● Work required
Only the lines from the one containing "Given: Click CANCEL to exit the wizard" through the end of the entries should be repeated, exactly as they appear, first and last included.
━━ Materials provided
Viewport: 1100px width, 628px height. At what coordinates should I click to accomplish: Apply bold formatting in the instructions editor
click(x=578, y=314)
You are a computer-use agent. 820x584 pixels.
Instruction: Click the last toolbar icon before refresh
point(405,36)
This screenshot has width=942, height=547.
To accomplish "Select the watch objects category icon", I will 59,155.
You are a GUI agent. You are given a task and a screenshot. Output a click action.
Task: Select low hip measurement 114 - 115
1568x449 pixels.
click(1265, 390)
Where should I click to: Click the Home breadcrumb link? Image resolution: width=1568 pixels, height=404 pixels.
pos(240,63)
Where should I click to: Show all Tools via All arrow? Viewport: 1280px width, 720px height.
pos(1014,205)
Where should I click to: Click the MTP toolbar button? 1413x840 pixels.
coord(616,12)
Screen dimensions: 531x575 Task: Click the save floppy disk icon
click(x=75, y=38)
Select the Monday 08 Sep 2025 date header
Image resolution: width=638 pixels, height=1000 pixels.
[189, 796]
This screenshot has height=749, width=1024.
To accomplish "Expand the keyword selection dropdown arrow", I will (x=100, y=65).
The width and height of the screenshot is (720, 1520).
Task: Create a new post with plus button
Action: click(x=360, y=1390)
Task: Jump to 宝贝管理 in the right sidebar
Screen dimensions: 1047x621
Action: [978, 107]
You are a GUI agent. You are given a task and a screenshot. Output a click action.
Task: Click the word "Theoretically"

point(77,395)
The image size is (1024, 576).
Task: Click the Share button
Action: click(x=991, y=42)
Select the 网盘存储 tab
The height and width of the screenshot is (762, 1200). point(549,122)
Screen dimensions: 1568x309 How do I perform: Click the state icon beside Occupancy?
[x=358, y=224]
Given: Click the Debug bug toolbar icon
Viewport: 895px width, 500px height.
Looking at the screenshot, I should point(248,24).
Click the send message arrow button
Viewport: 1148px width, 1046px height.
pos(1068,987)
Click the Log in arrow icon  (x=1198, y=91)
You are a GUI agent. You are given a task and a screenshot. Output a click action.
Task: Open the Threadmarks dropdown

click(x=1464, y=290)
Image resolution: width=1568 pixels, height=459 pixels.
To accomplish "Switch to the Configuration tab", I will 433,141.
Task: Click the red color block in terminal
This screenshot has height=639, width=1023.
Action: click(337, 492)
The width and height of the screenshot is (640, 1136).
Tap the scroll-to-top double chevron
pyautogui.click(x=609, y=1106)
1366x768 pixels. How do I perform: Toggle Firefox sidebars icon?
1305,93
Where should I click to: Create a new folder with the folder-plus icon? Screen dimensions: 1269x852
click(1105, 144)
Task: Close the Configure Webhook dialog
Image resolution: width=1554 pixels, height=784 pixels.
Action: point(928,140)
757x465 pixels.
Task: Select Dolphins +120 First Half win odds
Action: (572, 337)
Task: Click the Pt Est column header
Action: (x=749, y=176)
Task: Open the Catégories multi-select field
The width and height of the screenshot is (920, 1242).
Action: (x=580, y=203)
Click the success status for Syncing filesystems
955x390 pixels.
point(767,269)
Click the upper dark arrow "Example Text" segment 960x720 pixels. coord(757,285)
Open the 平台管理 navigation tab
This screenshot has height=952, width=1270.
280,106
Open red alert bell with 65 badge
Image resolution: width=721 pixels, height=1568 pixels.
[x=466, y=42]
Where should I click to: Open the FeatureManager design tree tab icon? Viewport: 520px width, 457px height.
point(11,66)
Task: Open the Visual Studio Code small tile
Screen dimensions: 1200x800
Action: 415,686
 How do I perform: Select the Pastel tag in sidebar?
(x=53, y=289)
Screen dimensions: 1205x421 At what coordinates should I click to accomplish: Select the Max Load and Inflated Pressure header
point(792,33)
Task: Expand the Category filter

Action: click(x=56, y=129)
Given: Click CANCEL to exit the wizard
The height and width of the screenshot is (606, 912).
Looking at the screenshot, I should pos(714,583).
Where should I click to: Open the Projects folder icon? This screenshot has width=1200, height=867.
━━━━
● Task output
Given: Click CANCEL to exit the wizard
The height and width of the screenshot is (606, 912).
Looking at the screenshot, I should pos(714,583).
Where should I click to: Open the Projects folder icon? This screenshot has width=1200, height=867.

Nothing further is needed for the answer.